# DIRECTIONS FOR THIS TASK
Copy every one of the lines below word for word, leaving none out.

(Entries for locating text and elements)
⟨
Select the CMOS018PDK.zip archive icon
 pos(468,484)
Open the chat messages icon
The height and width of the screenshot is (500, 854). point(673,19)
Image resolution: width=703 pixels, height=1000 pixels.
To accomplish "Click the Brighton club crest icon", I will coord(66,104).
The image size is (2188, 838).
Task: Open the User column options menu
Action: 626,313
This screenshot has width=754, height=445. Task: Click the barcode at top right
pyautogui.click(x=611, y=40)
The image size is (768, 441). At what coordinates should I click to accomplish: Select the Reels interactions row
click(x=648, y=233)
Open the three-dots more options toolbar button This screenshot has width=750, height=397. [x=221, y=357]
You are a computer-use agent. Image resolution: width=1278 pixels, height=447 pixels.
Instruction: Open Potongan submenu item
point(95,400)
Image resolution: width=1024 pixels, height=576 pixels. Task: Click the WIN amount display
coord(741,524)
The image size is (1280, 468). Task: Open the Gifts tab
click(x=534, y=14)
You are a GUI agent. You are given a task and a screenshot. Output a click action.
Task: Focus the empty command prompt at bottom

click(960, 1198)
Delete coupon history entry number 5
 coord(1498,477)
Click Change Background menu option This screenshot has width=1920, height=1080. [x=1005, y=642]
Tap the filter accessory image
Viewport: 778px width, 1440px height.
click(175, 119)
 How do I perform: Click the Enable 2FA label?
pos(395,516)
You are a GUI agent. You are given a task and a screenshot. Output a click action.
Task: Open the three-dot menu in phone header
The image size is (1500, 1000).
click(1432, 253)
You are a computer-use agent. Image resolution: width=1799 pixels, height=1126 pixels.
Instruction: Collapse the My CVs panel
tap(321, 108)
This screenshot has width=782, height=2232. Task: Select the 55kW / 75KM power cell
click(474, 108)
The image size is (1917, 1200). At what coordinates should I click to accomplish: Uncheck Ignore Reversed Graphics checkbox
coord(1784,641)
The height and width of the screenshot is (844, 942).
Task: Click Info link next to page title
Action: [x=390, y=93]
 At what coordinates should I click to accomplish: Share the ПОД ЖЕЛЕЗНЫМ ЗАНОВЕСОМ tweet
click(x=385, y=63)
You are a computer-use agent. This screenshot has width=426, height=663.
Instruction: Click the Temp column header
⟩
# EXERCISE RESPONSE
Select the CMOS018PDK.zip archive icon
 pos(468,484)
Open the chat messages icon
The height and width of the screenshot is (500, 854). point(673,19)
Image resolution: width=703 pixels, height=1000 pixels.
To accomplish "Click the Brighton club crest icon", I will coord(66,104).
The image size is (2188, 838).
Task: Open the User column options menu
Action: 626,313
This screenshot has width=754, height=445. Task: Click the barcode at top right
pyautogui.click(x=611, y=40)
The image size is (768, 441). At what coordinates should I click to accomplish: Select the Reels interactions row
click(x=648, y=233)
Open the three-dots more options toolbar button This screenshot has width=750, height=397. [x=221, y=357]
You are a computer-use agent. Image resolution: width=1278 pixels, height=447 pixels.
Instruction: Open Potongan submenu item
point(95,400)
Image resolution: width=1024 pixels, height=576 pixels. Task: Click the WIN amount display
coord(741,524)
The image size is (1280, 468). Task: Open the Gifts tab
click(x=534, y=14)
You are a GUI agent. You are given a task and a screenshot. Output a click action.
Task: Focus the empty command prompt at bottom

click(960, 1198)
Delete coupon history entry number 5
 coord(1498,477)
Click Change Background menu option This screenshot has width=1920, height=1080. [x=1005, y=642]
Tap the filter accessory image
Viewport: 778px width, 1440px height.
click(175, 119)
 How do I perform: Click the Enable 2FA label?
pos(395,516)
You are a GUI agent. You are given a task and a screenshot. Output a click action.
Task: Open the three-dot menu in phone header
The image size is (1500, 1000).
click(1432, 253)
You are a computer-use agent. Image resolution: width=1799 pixels, height=1126 pixels.
Instruction: Collapse the My CVs panel
tap(321, 108)
This screenshot has width=782, height=2232. Task: Select the 55kW / 75KM power cell
click(474, 108)
The image size is (1917, 1200). At what coordinates should I click to accomplish: Uncheck Ignore Reversed Graphics checkbox
coord(1784,641)
The height and width of the screenshot is (844, 942).
Task: Click Info link next to page title
Action: [x=390, y=93]
 At what coordinates should I click to accomplish: Share the ПОД ЖЕЛЕЗНЫМ ЗАНОВЕСОМ tweet
click(x=385, y=63)
You are a computer-use agent. This screenshot has width=426, height=663.
Instruction: Click the Temp column header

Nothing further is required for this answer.